A) when the surface oxidation quality of differential arc oxidation electrical parameter (for example, striking voltage, electric current) or Al alloy parts exceeds normal process allowed band (for example, zone of oxidation surface uniformity, roughness and thickness etc.), stop oxide treatment;
B) sodium hydrate content (C1) in the mensuration cathode chamber solution; The assay of sodium hydroxide carries out with the method for GB/T 7698 regulations by GB/T 4348.1 or GB/T 11213.1.
C) concentration (4g/l) of NaOH in liquor capacity amount (V2) that adds according to the sodium hydrate content of measuring (C1) and quasi-complement and the initial composition of differential arc oxidation electrolytic solution, (wherein the cathode compartment sodium hydroxide solution of C1 * V1=4g/l * V2) is transferred to differential arc oxidation solution and is added in the groove with certain volume amount (V1); Add solution with new differential arc oxidation to be deployed.

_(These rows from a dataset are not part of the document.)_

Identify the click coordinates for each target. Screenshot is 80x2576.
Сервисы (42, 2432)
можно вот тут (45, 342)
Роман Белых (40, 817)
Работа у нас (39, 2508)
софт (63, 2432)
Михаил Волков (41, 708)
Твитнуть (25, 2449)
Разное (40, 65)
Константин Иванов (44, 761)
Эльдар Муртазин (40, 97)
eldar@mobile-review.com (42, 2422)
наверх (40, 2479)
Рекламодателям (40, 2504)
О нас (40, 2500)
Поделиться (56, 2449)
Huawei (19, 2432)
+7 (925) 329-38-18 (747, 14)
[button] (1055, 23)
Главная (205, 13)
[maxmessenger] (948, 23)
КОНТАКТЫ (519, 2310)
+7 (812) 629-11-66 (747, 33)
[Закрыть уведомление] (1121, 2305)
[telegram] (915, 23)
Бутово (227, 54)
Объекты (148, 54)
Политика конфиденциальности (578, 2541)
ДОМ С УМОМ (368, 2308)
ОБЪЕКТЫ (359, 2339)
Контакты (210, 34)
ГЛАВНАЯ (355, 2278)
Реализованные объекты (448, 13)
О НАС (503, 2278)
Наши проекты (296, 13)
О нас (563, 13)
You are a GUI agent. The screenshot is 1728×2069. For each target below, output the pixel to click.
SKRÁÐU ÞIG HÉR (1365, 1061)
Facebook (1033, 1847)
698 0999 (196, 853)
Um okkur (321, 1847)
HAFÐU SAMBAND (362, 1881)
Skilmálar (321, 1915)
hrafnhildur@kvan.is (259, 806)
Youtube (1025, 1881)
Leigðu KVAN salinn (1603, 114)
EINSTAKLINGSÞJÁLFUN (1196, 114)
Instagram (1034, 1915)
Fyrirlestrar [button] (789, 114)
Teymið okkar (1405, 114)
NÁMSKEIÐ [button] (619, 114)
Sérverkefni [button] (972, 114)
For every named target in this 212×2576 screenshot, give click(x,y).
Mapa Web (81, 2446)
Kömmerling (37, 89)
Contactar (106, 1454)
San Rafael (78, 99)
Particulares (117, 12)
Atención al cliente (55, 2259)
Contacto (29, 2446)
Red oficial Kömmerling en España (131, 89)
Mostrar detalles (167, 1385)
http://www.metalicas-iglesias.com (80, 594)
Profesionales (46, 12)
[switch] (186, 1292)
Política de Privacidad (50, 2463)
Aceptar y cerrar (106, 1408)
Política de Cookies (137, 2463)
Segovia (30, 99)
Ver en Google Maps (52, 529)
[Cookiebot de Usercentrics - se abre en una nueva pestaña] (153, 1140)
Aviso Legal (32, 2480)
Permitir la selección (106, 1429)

D) Na in differential arc oxidation liquor capacity amount (V2) that adds according to quasi-complement and the initial composition of differential arc oxidation electrolytic solution
2SiO
3(2g/l), Na
3PO
4(1g/l), N (C
2H
4OH)
3Content (5ml/l), Na in the differential arc oxidation solution that the calculating quasi-complement adds
2SiO
3, Na
3PO
4, N (C
2H
4OH)
3Consumption (it is calculated as: Na
2SiO
3: V2 * 2g/l; Na
3PO
4: V2 * 1g/l; N (C
2H
4OH) 3:V2 * 5ml/l) and with its adding add in the groove makes its dissolving after fully stirring;
E) in adding groove, add pure water (specific conductivity is less than 0.1 μ s/cm); Make sodium hydrate content and other content of additive be diluted to the initial content of above-mentioned differential arc oxidation electrolytic solution; Promptly reach the initial concentration of each component of differential arc oxidation solution, obtain adding solution (V2);
That f) will adjust adds in the anolyte compartment that solution joins the differential arc oxidation ion-exchange membrane electrolyzer that stirs of circulating; Control is added the flow of solution and is measured the pH value of adding back differential arc oxidation solution; Through sodium hydroxide or ammoniacal liquor adjustment pH value, make its value in the initial pH value working range of differential arc oxidation solution;
G) solution in the differential arc oxidation ion-exchange membrane electrolyzer anolyte compartment that adds is circulated to stir normally to carry out the differential arc oxidation operation after 30 minutes.
Embodiment two:
Pending duraluminum is 2024 duraluminums, by common differential arc oxidation preprocessing technical method it is carried out pre-treatment to obtain clean condition of surface before the differential arc oxidation, and the initial set of aluminum alloy differential arc oxidation anolyte compartment work tank liquor becomes: NaOH 5g/l, NaAlO
22g/l, additive are NH
3.H
2O5ml/l, all the other are water.
A) the surface oxidation quality (for example, zone of oxidation surface uniformity, roughness and thickness etc.) when differential arc oxidation electrical parameter (for example, striking voltage, electric current) or Al alloy parts when exceeding the normal process allowed band, stops oxide treatment;
B) sodium hydrate content (C1) in the mensuration cathode chamber solution; The assay of sodium hydroxide carries out with the method for GB/T 7698 regulations by GB/T 4348.1 or GB/T 11213.1.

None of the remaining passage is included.